While very reticent to give the personal details of his creed, his most explicit discussion on the matter comes from his letter TO FREDERICK BEASLEY, November 20, 1825. Madison noted that in order to fully do justice to a theological work he'd have to "resort to the celebrated work of Dr. Clarke," which he "read fifty years ago...." Madison's philosophical argument for God is as follows:
The finiteness of the human understanding betrays itself on all subjects, but more especially when it contemplates such as involve infinity. What may safely be said seems to be, that the infinity of time & space forces itself on our conception, a limitation of either being inconceivable; that the mind prefers at once the idea of a self-existing cause to that of an infinite series of cause & effect, which augments, instead of avoiding the difficulty; and that it finds more facility in assenting to the self-existence of an invisible cause possessing infinite power, wisdom & goodness, than to the self-existence of the universe, visibly destitute of those attributes, and which may be the effect of them. In this comparative facility of conception & belief, all philosophical Reasoning on the subject must perhaps terminate.
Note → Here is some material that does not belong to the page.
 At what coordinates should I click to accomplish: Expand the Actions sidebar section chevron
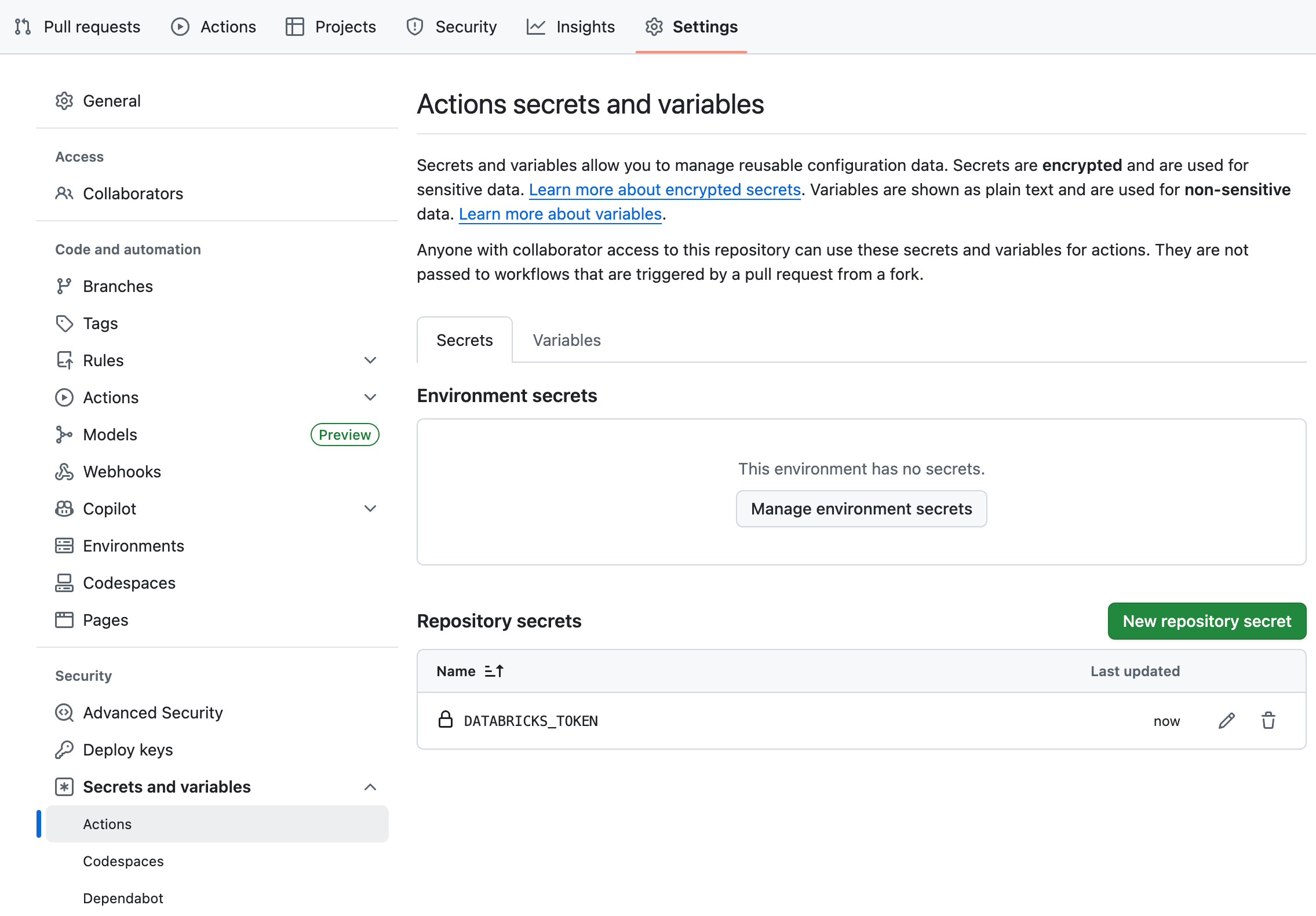point(370,397)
Even at an old age, his mind is still very lucid. Though he read it 50 years prior, he still follows Clarke's argument quite closely. From Stanford's Encyclopedia of Philosophy:
The main lines of Clarke's argument are as follows. Since something exists now, something has always existed, otherwise nothing would exist now because nothing comes from nothing. What has existed from eternity can only be either an independent being, that is, one having in itself the reason of its existence, or an infinite series of dependent beings. However, such a series cannot be the being that has existed from eternity because by hypothesis it can have no external cause, and no internal cause (no dependent being in it) can cause the whole series. Hence, an independent being exists.
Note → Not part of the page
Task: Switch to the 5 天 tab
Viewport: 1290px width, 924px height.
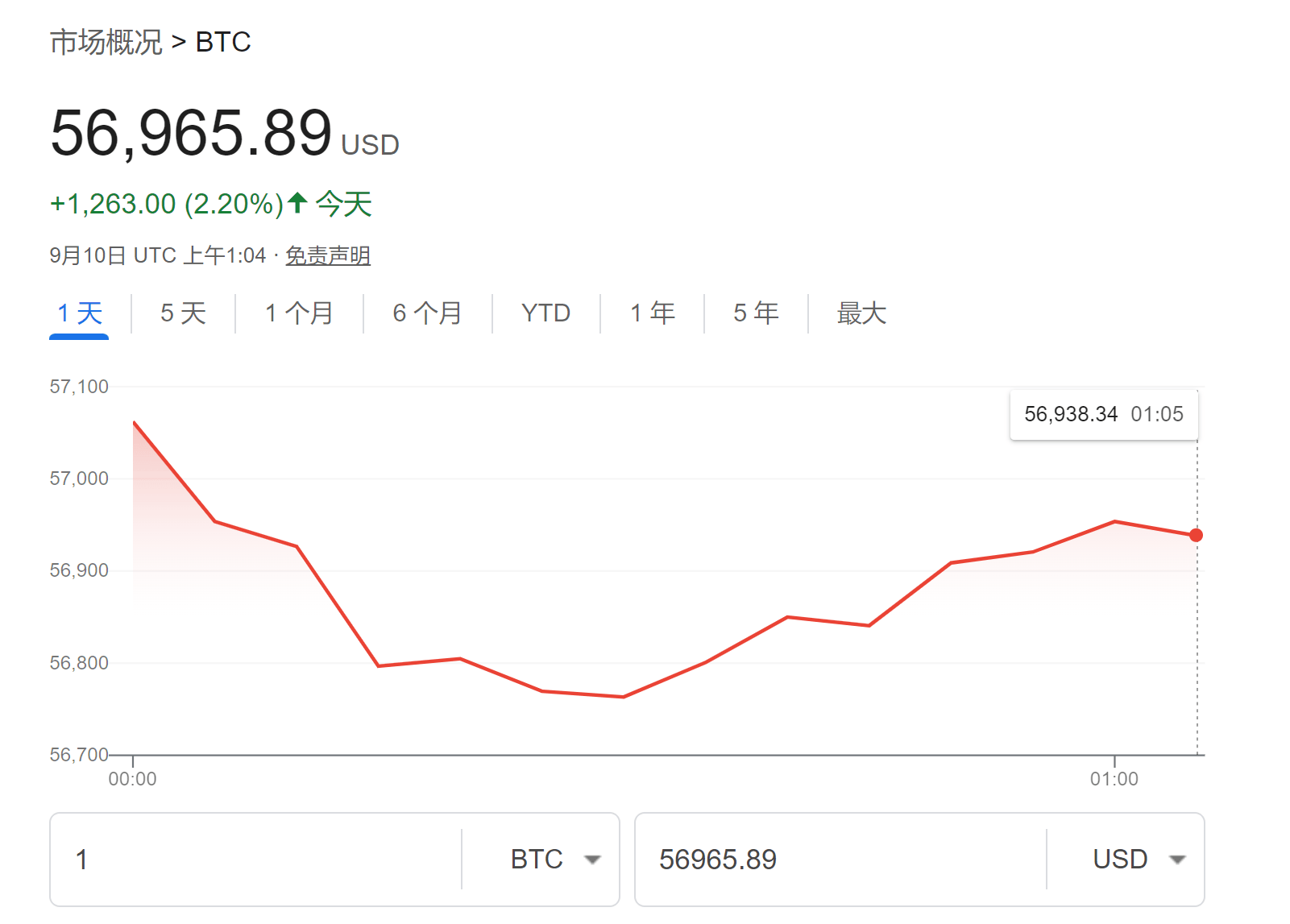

Clarke was an Anglican Divine, an Arian heretic, and a philosophical rationalist. Here is the Encyclopedia on his Arian heresy:
In 1712, apparently against the advice of some of Queen Anne's ministers, Clarke published The Scripture Doctrine of the Trinity, which was accused of Arianism, the view that Christ is divine but created. The ensuing controversy culminated two years later in his humiliating promise to the Upper House of Convocation not to preach or write on the topic any longer. However, this act of submission did not silence the correct rumors that he, like Newton himself, was still an Arian. How much these suspicions of heterodoxy damaged his ecclesiastical career is unclear. However, Voltaire reports that Bishop Gibson effectively prevented Clarke's elevation to the see of Canterbury by pointing out that Clarke was indeed the most learned and honest man in the kingdom, but had one defect: he was not a Christian.
I should note too that John Witherspoon, though a Calvinist/orthodox Christian, actually introduced Madison and his other students to Samuel Clarke's work at Princeton. Witherspoon was greatly influenced by Locke and the religious rationalists of the Enlightenment who were disproportionately non-Trinitarians. Witherspoon was not, contrary to misperceptions, teaching his students to be good orthodox Trinitarian Christians at Princeton, though that is what he preached from the pulpit. On matters of government, Witherspoon, first and foremost, taught his students to be good Whig-republicans.
1 comment:
Clarke vs. the deists.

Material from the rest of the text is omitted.